- Auszug -
=======
Auf welchen formalen, thematischen und stilistischen Elementen beruht dieser Effekt? Wie gestalten sich diese Elemente in den etwa fünfzig Sprachen, in die der nach 1945 wohl »am meisten stilprägende Autor« (Mittermayer 2007: 159) deutscher Sprache übersetzt wurde? Wie eignen sich Schriftsteller:innen in unterschiedlichen kulturellen Kontexten Bernhardsche Eigenheiten an, wie verwandeln sie sie, wie nutzen sie sie als »Rampe ins eigene Erzählen« (Betz 2003: 72)?

 

Die Autor:innen-Porträts auf dieser Seite veranschaulichen die Vielfalt an kreativen literarischen Auseinandersetzungen mit Thomas Bernhard, die von Anspielungen und Zitaten über Auftritte von Bernhard-Figuren bis zum vollendeten Pastiche reichen. Ein Fokus liegt dabei auf noch nicht ins Deutsche übersetzten Texten des 21. Jahrhunderts, etwa von Kari Hukkila (Finnland), Youssef Rakha (Ägypten), Jacek Dehnel (Polen) und Anuk Arudpragasam (Sri Lanka). Hinzu kommen wenig untersuchte Stimmen der 1960er bis 90er Jahre, unter anderem Vitaliano Trevisan (Italien), Cyril Huot (Frankreich) und Nicole Filion (Kanada), aber auch bekannte(re) Bernhard-Anverwandlungen, etwa von Imre Kertész (Ungarn), Geoff Dyer (England) und Horacio Castellanos Moya (El Salvador).
=======
- Übersicht des Materials -
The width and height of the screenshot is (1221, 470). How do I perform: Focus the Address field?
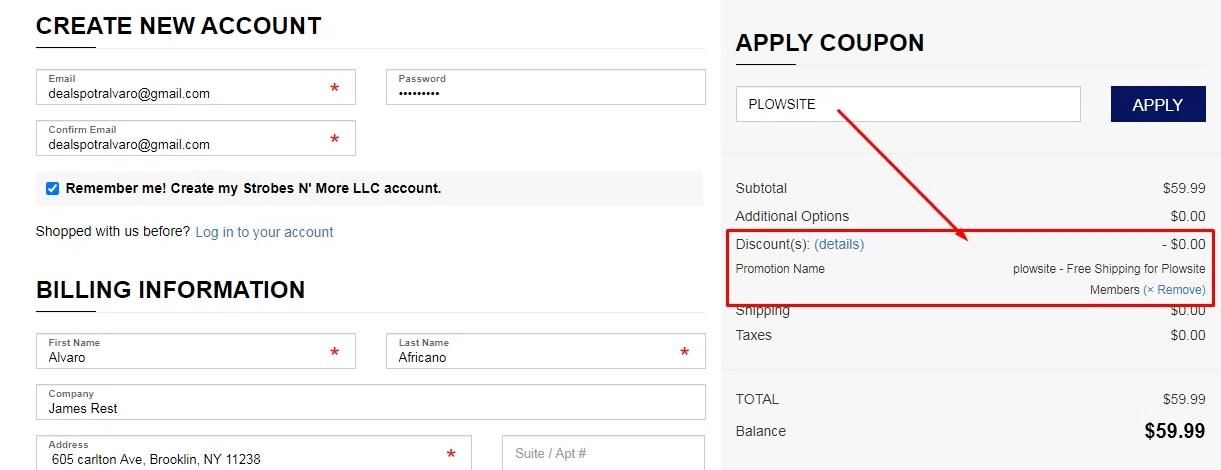240,453
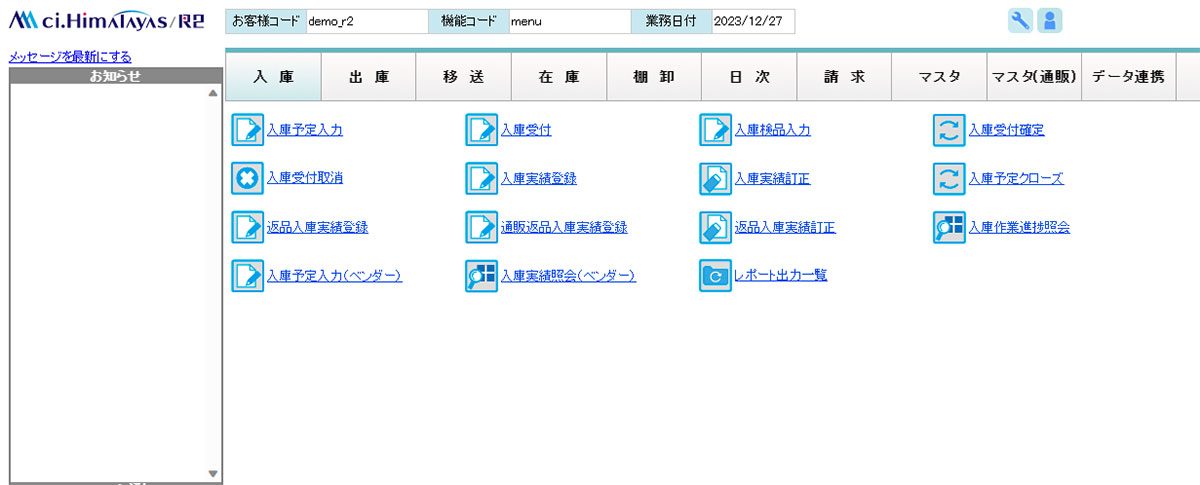Click the 入庫予定入力 pencil icon
Screen dimensions: 1200x485
247,130
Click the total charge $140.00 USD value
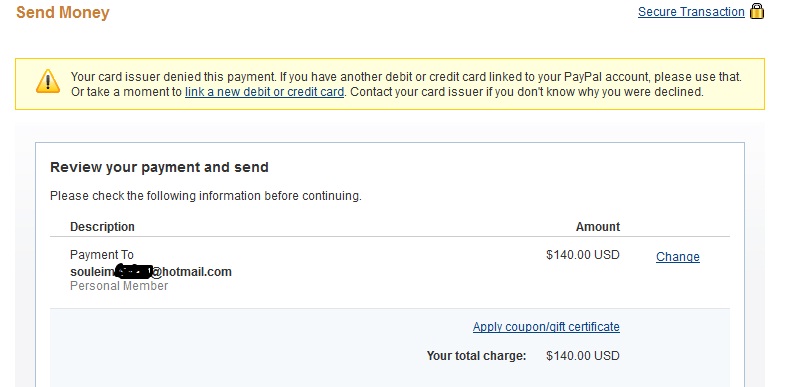The width and height of the screenshot is (800, 387). [x=583, y=356]
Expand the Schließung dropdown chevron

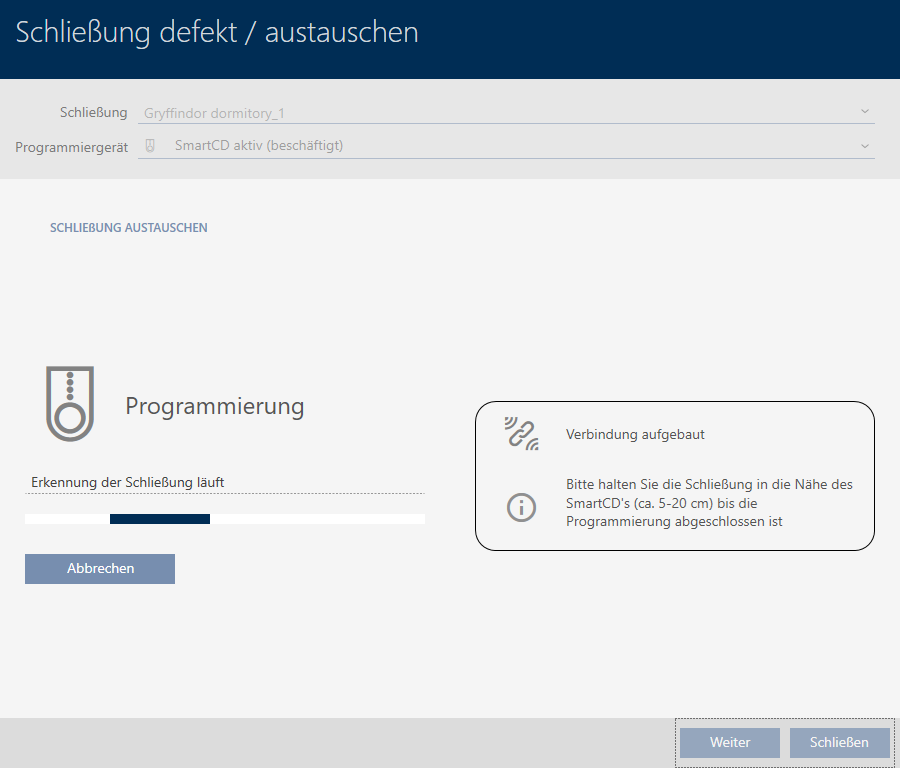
=======
- Zu bearbeitende Aufgaben -
1 > Zitieren Sie aus dem Auszug zur Rezeption Thomas Bernhards wortgetreu den Abschnitt, der mit den Worten „Die Autor:innen-Porträts auf“ einsetzt und mit „Moya (El Salvador).“ schließt.
2 > Übertragen Sie den folgenden Satz aus dem Auszug zur Rezeption Thomas Bernhards ins Englische: „Die Autor:innen-Porträts auf dieser Seite veranschaulichen die Vielfalt an kreativen literarischen Auseinandersetzungen mit Thomas Bernhard, die von Anspielungen und Zitaten über Auftritte von Bernhard-Figuren bis zum vollendeten Pastiche reichen.“

- Lösungen der Aufgaben -
1 >
Die Autor:innen-Porträts auf dieser Seite veranschaulichen die Vielfalt an kreativen literarischen Auseinandersetzungen mit Thomas Bernhard, die von Anspielungen und Zitaten über Auftritte von Bernhard-Figuren bis zum vollendeten Pastiche reichen. Ein Fokus liegt dabei auf noch nicht ins Deutsche übersetzten Texten des 21. Jahrhunderts, etwa von Kari Hukkila (Finnland), Youssef Rakha (Ägypten), Jacek Dehnel (Polen) und Anuk Arudpragasam (Sri Lanka). Hinzu kommen wenig untersuchte Stimmen der 1960er bis 90er Jahre, unter anderem Vitaliano Trevisan (Italien), Cyril Huot (Frankreich) und Nicole Filion (Kanada), aber auch bekannte(re) Bernhard-Anverwandlungen, etwa von Imre Kertész (Ungarn), Geoff Dyer (England) und Horacio Castellanos Moya (El Salvador).

2 > The author portraits on this page illustrate the variety of creative literary engagements with Thomas Bernhard, ranging from allusions and quotations through appearances of Bernhard characters to fully realized pastiche.